_The task_
All lines from the one that has "The image size" onward to the end of the records below are to be returned exactly; pictures are to be skipped.

BEGIN Records for this exercise

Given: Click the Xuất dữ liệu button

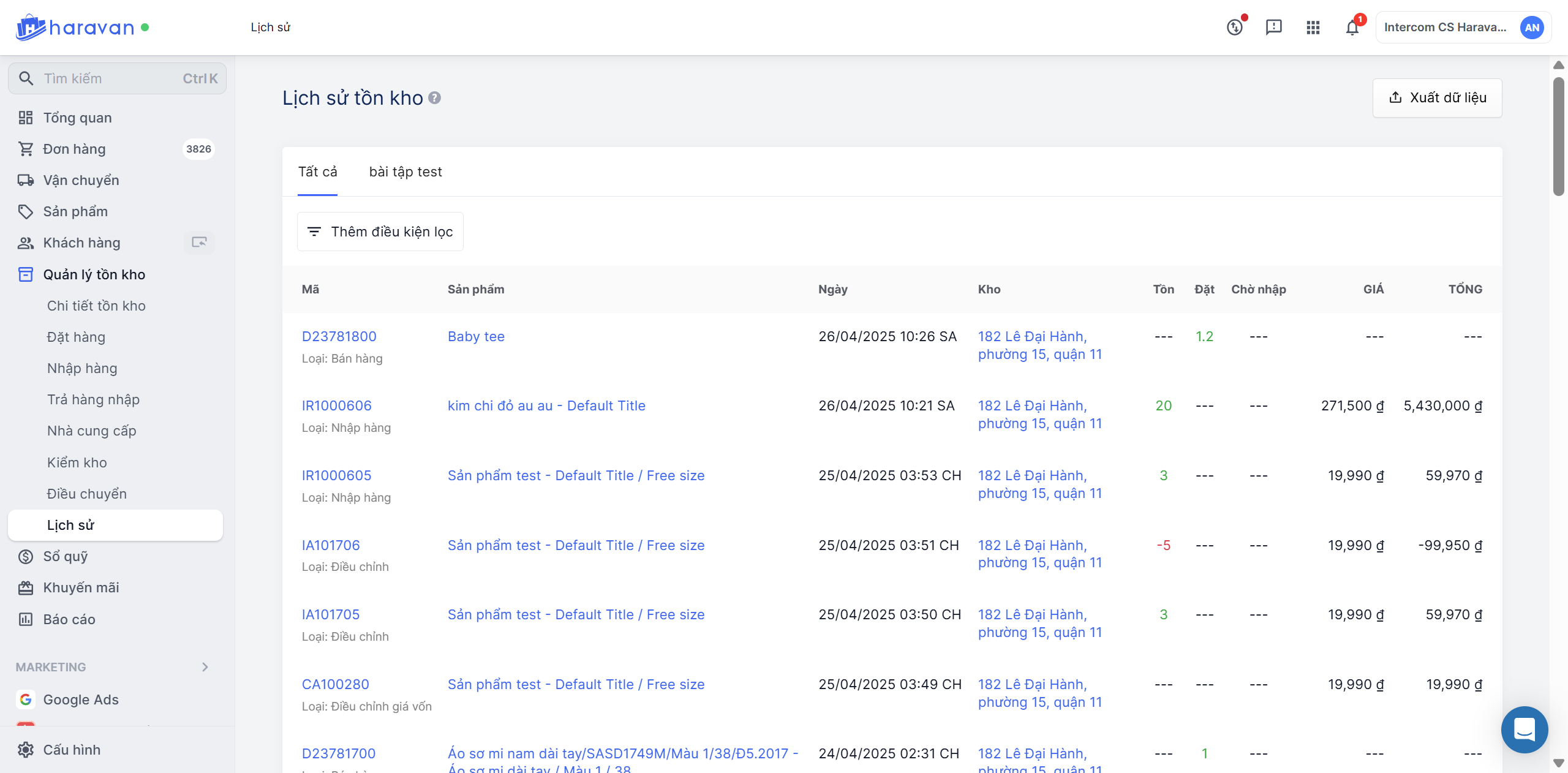Looking at the screenshot, I should [1437, 98].
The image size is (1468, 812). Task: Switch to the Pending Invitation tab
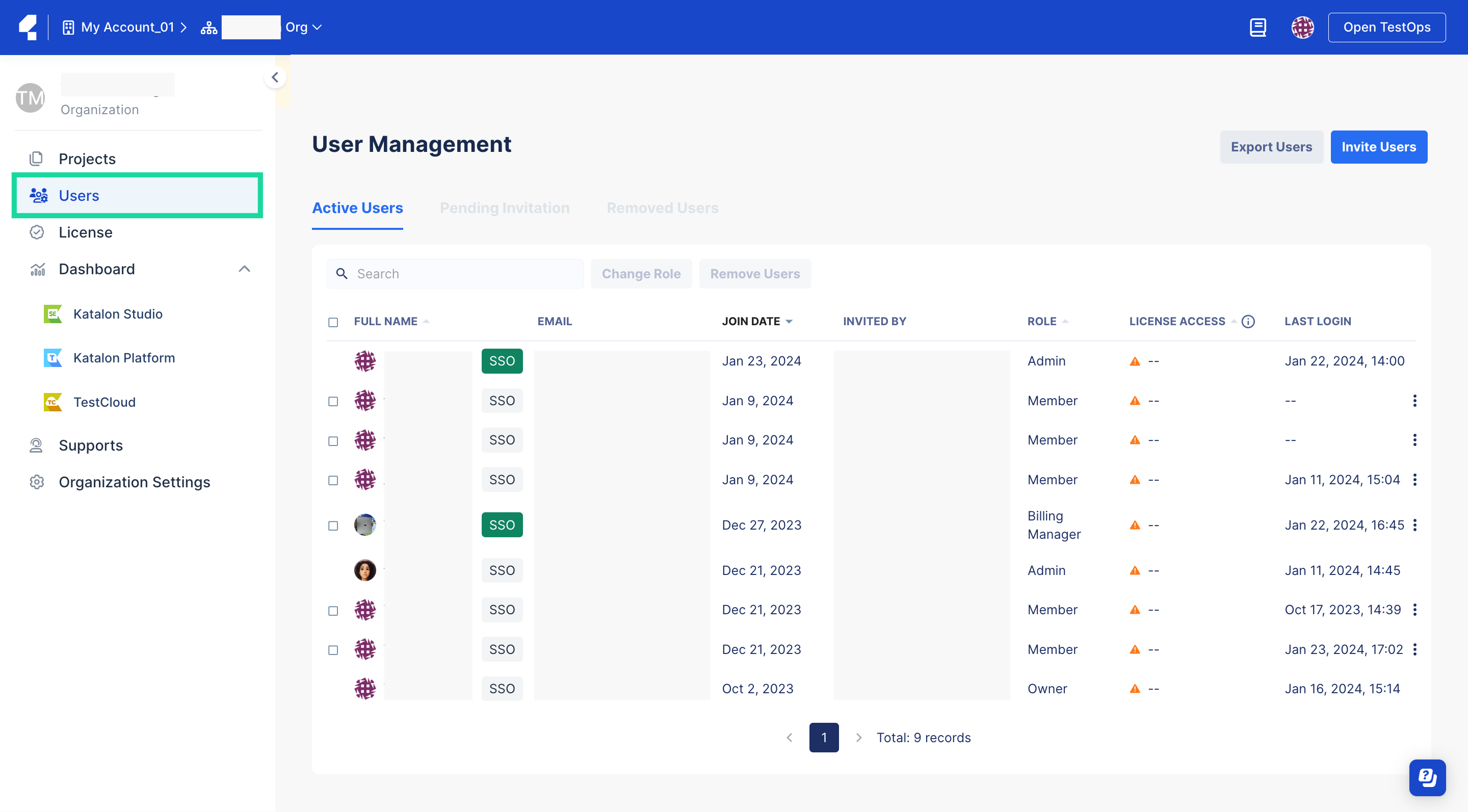coord(504,208)
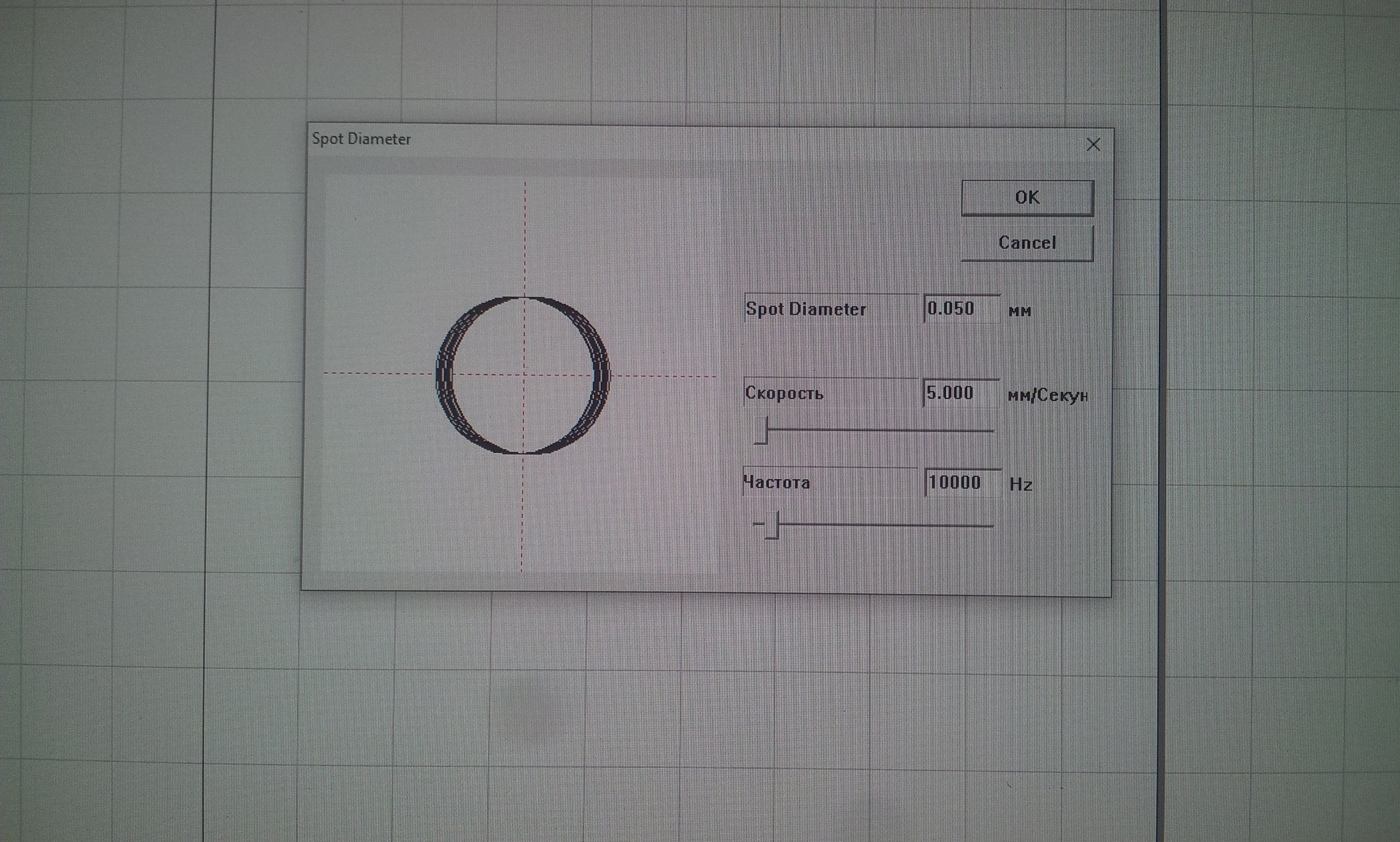Click the Spot Diameter dialog title bar
Image resolution: width=1400 pixels, height=842 pixels.
coord(684,140)
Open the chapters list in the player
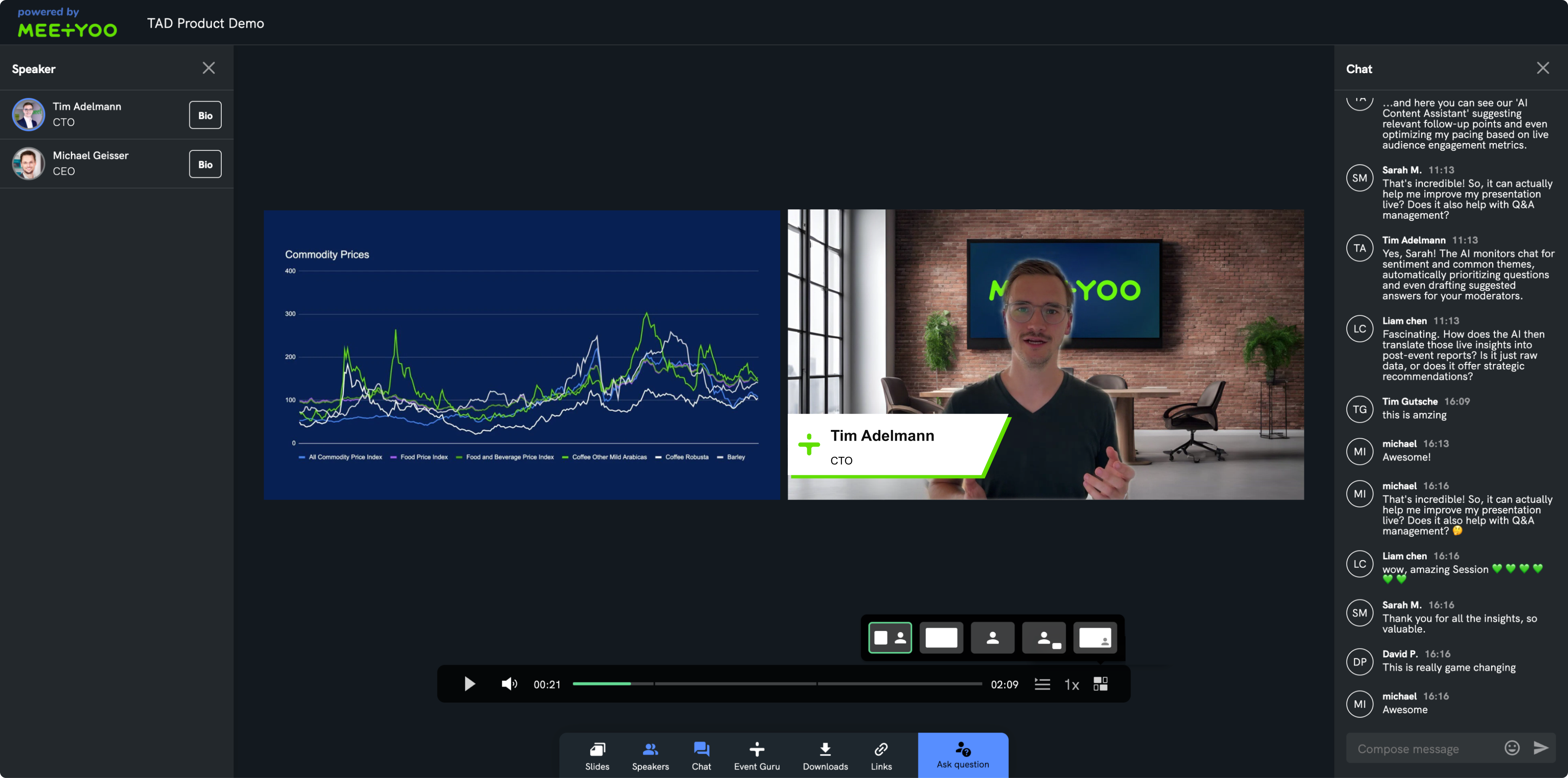1568x778 pixels. pyautogui.click(x=1042, y=684)
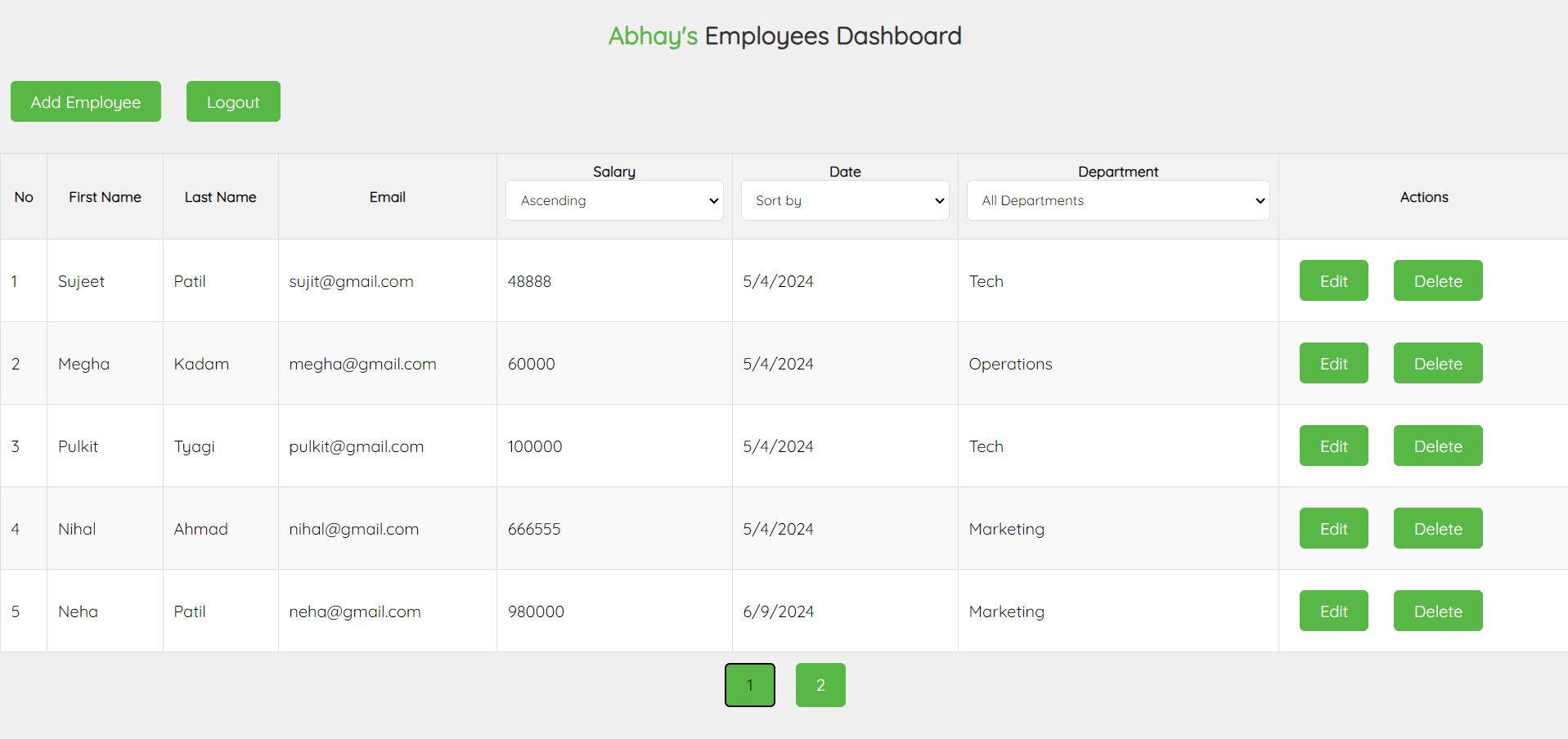Edit Neha Patil's record
Screen dimensions: 1568x739
point(1332,611)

END Records for this exercise

_Answer section_
The image size is (1468, 812). Task: Switch to the Pending Invitation tab
coord(504,208)
Click the Spot Diameter dialog title bar
Image resolution: width=1400 pixels, height=842 pixels.
coord(684,140)
Open the chapters list in the player
1568x778 pixels. pyautogui.click(x=1042, y=684)
Edit Neha Patil's record
Screen dimensions: 1568x739
point(1332,611)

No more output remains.